Estico os dedos. Preparo sem frenesim o que se aproxima.
Faço-me de contorcionista e desdobro a minha vida, cravada num papel amarrotado enfiado com desprezo no fundo de uma gaveta.
Cheira a pó.
Descubro algumas das peles que já usei atrás de um armário de sensações
sem as ter de vestir ainda as sei usar. Quase me assusto com a velocidade a que as memórias me acorrem, parecem pedaços de fotografias todos misturados, que organizo calmamente, onde estou sempre eu. E disso não posso fugir: o passado escorre-nos nas veias
não se pode simplesmente cortar os pulsos e esperar que se apague, porque esquecemos
também não se pode fingir que não aconteceu, porque não passava de mais uma pele, que mais cedo ou mais tarde iria ser despida, tornar a ser vestida e por aí adiante.
Conformo-me com esta pessoa que criei porque não estou com paciência para lutas e promessas de mudanças que nunca se cumprem. Talvez mais tarde
não interessa.
Não tenho nada para contar
estou apenas sossegada a sentir.
Inundo-me em imagens, pequenas réplicas ousadas do pouco tempo que sobrou.
Volto a cima para respirar e apercebo-me do dia, das horas. Não sei se estará a celebração a reinar ou apenas te encolhes nos lençóis
sozinho
amargurado com a vida e a idade que te persegue. O desdém de ontem fez-me um peso no estômago
Voltaste. Parece que nem os lençóis te esperaram nem a celebração
vens, não sei se por rotina se por vontade de conversar
mas vens.
Sabias que semeaste em mim um romantismo que desconhecia? Fria para com os sentimentos nestas coisas das relações, descobri que o amor pode ser doce sem ser foleiro
com que mágoa eu o sinto agora.
Bato com os pés no chão conforme os minutos passam, tal e qual uma criança numa birra estridente. Fantasio e quero-te. Não entendes?? Detesto que me faças esperar
(entretanto uma vozinha grita de alegria quando a barreira se quebra e tudo se alivia por afinal estares aqui
).
E é assim que detesto tudo isto
é assim que detesto sentir. Que odeio as esperas e os reconfortos que por vezes trazem.

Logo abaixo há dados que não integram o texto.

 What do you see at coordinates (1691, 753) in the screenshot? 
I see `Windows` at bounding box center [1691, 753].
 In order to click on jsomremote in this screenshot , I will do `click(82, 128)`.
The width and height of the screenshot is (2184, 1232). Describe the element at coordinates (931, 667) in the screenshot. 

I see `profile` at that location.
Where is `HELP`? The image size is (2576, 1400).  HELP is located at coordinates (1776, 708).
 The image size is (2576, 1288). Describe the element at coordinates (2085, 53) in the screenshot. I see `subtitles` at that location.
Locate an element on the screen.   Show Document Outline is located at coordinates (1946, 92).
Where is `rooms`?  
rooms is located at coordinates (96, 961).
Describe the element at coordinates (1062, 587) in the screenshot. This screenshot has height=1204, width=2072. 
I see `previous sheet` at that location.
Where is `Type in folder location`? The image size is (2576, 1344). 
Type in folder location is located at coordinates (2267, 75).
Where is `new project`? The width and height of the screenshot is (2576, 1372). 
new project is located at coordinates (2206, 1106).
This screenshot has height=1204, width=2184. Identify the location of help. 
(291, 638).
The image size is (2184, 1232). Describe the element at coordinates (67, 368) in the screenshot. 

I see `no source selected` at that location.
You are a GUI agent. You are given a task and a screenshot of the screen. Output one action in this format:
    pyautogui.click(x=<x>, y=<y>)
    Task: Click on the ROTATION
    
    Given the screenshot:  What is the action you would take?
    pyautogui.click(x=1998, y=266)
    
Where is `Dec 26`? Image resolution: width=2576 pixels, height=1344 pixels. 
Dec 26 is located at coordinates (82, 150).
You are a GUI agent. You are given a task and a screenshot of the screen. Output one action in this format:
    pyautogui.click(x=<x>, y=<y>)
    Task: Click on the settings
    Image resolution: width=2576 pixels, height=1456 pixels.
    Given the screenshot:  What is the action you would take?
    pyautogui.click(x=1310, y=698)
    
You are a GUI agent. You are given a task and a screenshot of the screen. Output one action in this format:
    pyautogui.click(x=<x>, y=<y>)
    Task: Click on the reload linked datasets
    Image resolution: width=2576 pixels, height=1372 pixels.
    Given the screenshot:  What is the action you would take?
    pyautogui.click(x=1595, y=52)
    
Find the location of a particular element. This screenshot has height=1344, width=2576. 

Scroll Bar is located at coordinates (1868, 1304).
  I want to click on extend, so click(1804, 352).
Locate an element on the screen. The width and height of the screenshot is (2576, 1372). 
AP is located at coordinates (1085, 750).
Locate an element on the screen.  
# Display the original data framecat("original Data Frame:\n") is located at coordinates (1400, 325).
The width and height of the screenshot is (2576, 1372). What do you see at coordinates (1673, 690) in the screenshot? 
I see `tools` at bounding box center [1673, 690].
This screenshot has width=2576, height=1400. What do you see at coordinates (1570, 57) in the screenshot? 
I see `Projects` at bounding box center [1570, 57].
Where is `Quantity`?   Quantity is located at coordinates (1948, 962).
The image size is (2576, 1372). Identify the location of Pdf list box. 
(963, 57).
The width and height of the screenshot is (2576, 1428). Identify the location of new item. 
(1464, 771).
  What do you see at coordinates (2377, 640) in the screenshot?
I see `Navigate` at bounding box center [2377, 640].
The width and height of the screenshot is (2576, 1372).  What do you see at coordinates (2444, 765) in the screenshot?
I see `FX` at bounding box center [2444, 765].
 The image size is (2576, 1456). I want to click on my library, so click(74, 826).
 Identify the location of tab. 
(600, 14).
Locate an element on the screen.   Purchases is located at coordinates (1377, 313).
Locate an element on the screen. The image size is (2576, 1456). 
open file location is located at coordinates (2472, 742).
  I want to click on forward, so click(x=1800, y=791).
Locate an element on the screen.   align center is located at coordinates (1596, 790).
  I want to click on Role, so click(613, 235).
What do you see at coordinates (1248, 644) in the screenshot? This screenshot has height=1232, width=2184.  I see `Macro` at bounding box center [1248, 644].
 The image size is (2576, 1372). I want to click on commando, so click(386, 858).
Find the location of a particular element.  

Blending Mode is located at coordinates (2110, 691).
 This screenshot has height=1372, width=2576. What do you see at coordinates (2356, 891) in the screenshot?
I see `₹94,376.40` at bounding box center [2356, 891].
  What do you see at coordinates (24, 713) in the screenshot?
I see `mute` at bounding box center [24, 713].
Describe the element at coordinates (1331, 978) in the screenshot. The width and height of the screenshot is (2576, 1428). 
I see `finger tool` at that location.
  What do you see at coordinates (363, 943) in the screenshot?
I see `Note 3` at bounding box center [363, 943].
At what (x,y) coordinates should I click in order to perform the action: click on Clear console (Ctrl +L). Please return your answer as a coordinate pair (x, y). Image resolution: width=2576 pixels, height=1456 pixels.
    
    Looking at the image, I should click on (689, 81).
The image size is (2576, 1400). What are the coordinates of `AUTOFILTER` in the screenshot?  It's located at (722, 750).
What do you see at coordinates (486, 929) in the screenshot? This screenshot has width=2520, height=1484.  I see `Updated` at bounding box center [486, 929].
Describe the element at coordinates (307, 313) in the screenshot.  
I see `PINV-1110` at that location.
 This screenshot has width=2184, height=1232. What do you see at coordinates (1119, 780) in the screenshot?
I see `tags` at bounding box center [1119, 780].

É assim que me vem a loucura de não sentir nada para além do latejar do corpo dela e do meu. Umas pernas suaves, enroladas à minha cintura marcada, já habituada ao contorno do seu corpo...vibro com a sua língua a percorrer-me do interior das coxas ao pescoço.
Mulheres, sem serem precisos mais enfeites ou acessórios. Ornamentadas apenas com o aroma mais natural
o do desejo. Sem pressas desnecessárias, porque temos todo o tempo que quisermos para descobrir mais uma vez os prazeres que conhecemos tão bem
Encontrámos a proporção certa uma na outra. Vimos isso mal nos olhámos a primeira vez. Uma forma de paixão que não precisa de demasiado tempo
apenas o necessário para saber que se mantém acesa.
Neste momento, quero-te em câmara ardente mais do que nunca. Apetece-me o teu calor como no primeiro dia. Os teus lábios loucos, molhados nos meus e pelo meu corpo
como se conseguisses exorcizar toda a tristeza de dentro do meu peito por alguns momentos. Perco-me nos teus olhos que carregam a maquilhagem perfeita, e na tua pele prestes a ser marcada pelas minhas unhas.